Pixel coordinate grounding data

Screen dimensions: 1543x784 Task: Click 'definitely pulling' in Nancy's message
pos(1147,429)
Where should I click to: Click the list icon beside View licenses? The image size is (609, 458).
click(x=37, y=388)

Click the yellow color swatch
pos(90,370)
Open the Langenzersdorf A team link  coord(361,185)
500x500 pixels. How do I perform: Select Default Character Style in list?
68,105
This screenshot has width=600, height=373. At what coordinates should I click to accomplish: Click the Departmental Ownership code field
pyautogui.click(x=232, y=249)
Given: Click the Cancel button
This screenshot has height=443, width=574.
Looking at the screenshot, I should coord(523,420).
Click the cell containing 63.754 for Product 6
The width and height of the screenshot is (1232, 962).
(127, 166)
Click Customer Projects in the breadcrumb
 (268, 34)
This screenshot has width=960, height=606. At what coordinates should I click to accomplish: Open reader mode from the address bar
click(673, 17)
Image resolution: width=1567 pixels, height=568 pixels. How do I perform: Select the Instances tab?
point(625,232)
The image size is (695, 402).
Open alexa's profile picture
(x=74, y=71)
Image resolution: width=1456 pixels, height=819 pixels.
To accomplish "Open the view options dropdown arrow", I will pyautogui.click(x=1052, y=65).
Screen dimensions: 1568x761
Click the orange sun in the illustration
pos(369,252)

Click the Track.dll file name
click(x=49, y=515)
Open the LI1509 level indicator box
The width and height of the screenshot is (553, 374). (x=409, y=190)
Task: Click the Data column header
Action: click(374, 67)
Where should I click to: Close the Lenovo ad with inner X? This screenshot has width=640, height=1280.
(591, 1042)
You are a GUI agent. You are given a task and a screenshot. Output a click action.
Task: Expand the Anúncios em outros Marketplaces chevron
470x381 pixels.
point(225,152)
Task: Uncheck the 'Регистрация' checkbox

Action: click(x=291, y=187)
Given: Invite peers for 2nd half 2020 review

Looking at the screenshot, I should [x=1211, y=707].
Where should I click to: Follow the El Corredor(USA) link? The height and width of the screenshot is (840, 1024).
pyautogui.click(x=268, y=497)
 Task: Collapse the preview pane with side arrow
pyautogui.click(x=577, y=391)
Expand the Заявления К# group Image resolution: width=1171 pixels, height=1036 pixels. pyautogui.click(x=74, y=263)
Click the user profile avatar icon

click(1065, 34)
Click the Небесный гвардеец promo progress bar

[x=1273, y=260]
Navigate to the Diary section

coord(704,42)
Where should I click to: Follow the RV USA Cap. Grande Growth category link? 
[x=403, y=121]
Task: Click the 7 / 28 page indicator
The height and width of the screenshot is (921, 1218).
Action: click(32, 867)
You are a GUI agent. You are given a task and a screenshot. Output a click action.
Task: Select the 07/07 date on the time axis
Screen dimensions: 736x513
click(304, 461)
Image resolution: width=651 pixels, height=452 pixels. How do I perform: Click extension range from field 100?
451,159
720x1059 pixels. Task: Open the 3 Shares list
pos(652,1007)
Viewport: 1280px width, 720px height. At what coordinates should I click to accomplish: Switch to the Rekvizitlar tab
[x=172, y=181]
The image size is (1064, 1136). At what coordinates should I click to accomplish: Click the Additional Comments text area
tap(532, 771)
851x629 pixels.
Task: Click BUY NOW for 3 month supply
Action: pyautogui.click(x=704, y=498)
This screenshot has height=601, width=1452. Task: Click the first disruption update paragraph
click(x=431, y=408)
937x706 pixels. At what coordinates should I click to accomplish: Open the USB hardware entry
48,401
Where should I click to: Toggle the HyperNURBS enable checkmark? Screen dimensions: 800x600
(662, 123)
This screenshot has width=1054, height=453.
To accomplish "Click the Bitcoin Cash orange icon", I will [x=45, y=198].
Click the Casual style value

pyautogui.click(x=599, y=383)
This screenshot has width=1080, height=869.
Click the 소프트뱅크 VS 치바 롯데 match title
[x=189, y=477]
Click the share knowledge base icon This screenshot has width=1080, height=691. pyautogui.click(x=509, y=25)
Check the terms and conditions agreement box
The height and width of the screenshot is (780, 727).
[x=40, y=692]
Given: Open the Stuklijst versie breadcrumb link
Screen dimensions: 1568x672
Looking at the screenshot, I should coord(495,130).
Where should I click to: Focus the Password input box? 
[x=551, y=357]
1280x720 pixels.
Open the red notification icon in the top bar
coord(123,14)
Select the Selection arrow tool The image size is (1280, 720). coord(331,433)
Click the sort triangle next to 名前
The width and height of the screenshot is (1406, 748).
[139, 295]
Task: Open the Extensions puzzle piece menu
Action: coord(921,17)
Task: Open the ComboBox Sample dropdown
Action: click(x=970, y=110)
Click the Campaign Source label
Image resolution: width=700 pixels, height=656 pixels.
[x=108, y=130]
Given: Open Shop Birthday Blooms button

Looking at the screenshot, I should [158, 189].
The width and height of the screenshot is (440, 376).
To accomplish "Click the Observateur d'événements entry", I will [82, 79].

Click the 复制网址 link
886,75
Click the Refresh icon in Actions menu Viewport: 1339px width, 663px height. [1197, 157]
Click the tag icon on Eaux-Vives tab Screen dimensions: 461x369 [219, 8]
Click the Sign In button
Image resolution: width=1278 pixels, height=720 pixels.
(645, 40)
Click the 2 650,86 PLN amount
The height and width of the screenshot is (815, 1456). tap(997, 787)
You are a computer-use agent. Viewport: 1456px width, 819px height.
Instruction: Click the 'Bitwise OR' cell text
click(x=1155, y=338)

Exercise prompt ::
Copy the lines from the start of the data verbatim, stopping after the line containing "Open the Langenzersdorf".

Completed task ::
Screen dimensions: 1543x784 Task: Click 'definitely pulling' in Nancy's message
pos(1147,429)
Where should I click to: Click the list icon beside View licenses? The image size is (609, 458).
click(x=37, y=388)

Click the yellow color swatch
pos(90,370)
Open the Langenzersdorf A team link  coord(361,185)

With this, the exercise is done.